Diffusion

pyro solves the constant-conductivity diffusion equation:

\[\frac{\partial \phi}{\partial t} = k \nabla^2 \phi\]

This is done implicitly using multigrid, using the solver diffusion.

The diffusion equation is discretized using Crank-Nicolson differencing (this makes the diffusion operator time-centered) and the implicit discretization forms a Helmholtz equation solved by the pyro multigrid class. The main parameters that affect this solver are:

  • section: [diffusion]

    option

    value

    description

    k

    1.0

    conductivity

  • section: [driver]

    option

    value

    description

    cfl

    0.8

    diffusion CFL number

Examples

gaussian

The gaussian problem initializes a strongly peaked Gaussian centered in the domain. The analytic solution for this shows that the profile remains a Gaussian, with a changing width and peak. This allows us to compare our solver to the analytic solution. This is run as:

./pyro.py diffusion gaussian inputs.gaussian
_images/gauss_diffusion.png

The above figure shows the scalar field after diffusing significantly from its initial strongly peaked state. We can compare to the analytic solution by making radial profiles of the scalar. The plot below shows the numerical solution (red points) overplotted on the analytic solution (solid curves) for several different times. The y-axis is restricted in range to bring out the detail at later times.
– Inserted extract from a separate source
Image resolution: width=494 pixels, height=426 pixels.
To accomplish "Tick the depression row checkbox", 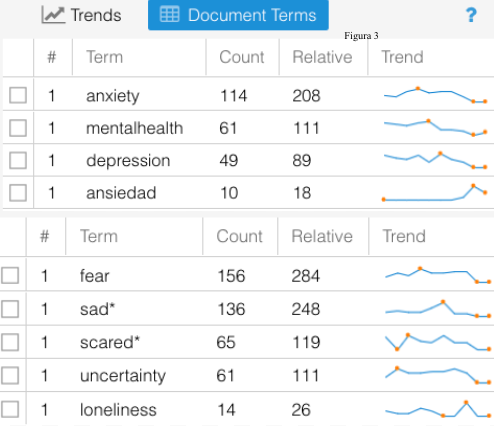I will point(18,160).
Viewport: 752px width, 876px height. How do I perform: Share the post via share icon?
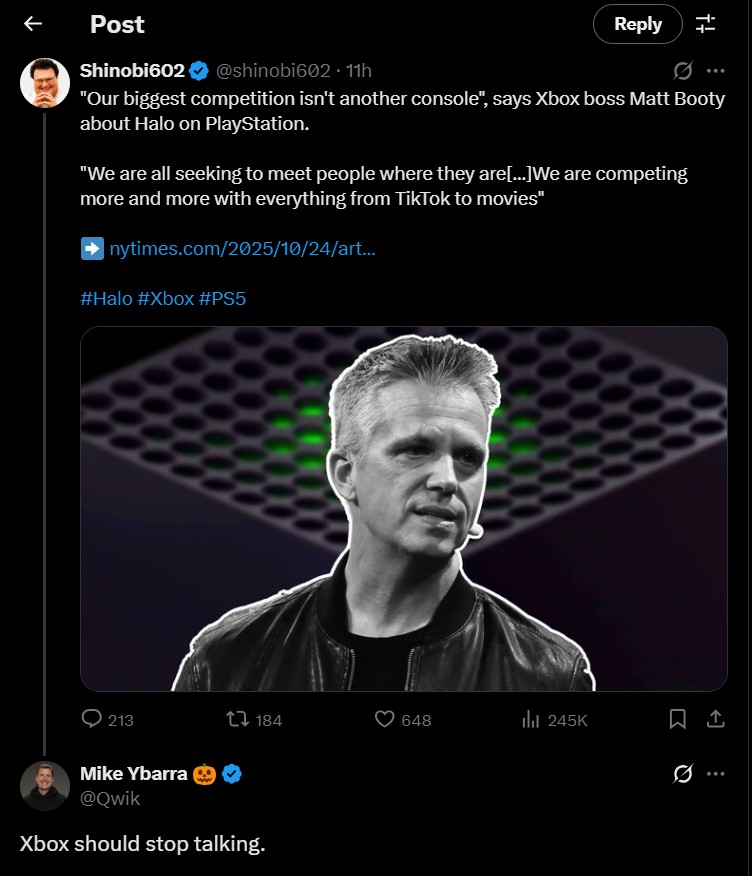click(716, 719)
_images/gauss_diffusion_compare.png

Exercises

The best way to learn these methods is to play with them yourself. The exercises below are suggestions for explorations and features to add to the advection solver.

Explorations

  • Test the convergence of the solver by varying the resolution and comparing to the analytic solution.
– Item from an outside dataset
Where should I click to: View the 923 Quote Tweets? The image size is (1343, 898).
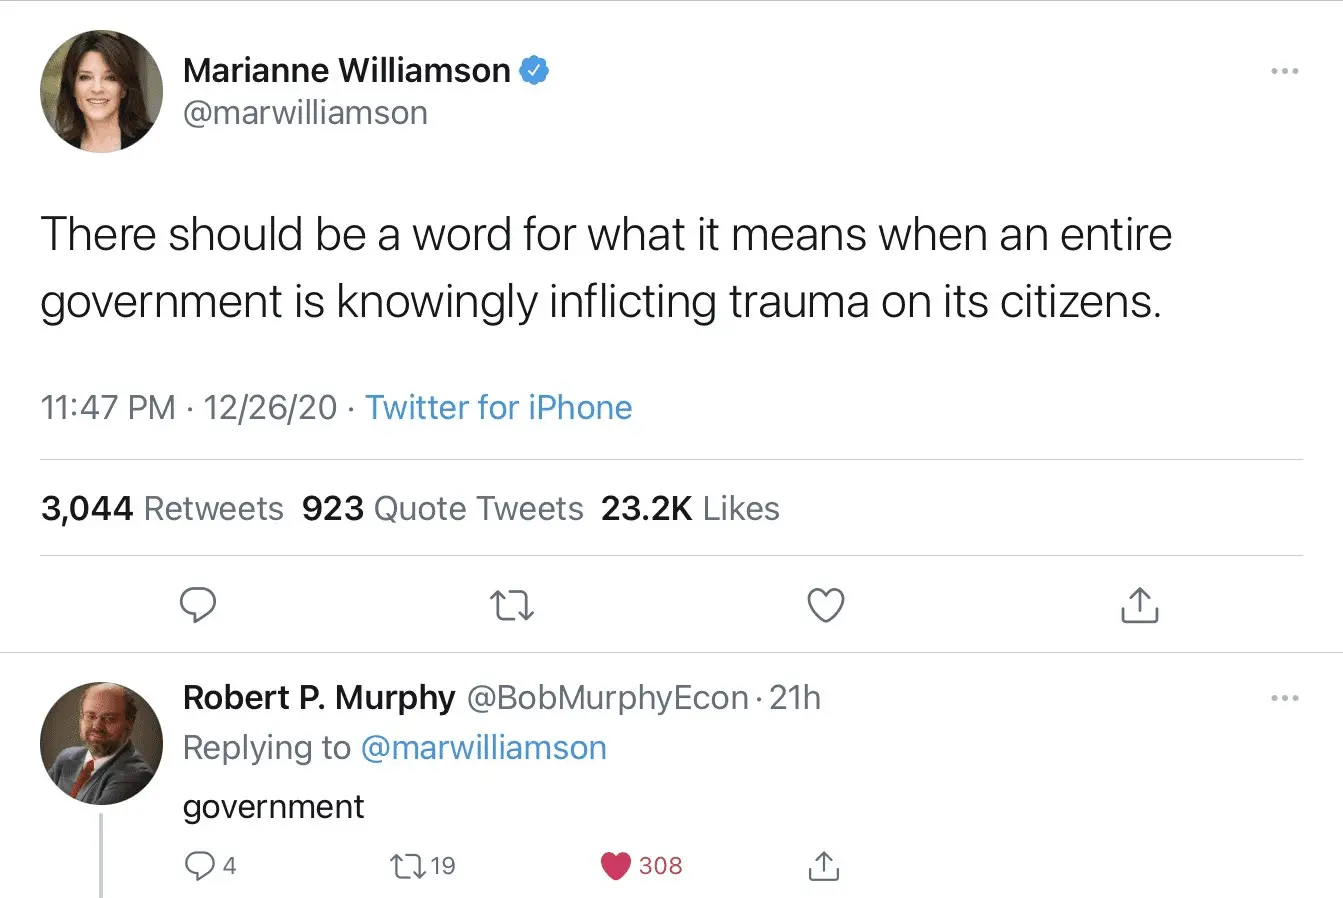[442, 509]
  • How does the solution error change as the CFL number is increased well above 1?

  • Setup some other profiles and experiment with different boundary conditions.

Extensions

  • Switch from Crank-Nicolson (2nd order in time) to backward’s Euler (1st order in time) and compare the solution and convergence. This should only require changing the source term and coefficents used in setting up the multigrid solve. It does not require changes to the multigrid solver itself.

  • Implement a non-constant coefficient diffusion solver—note: this will require improving the multigrid solver.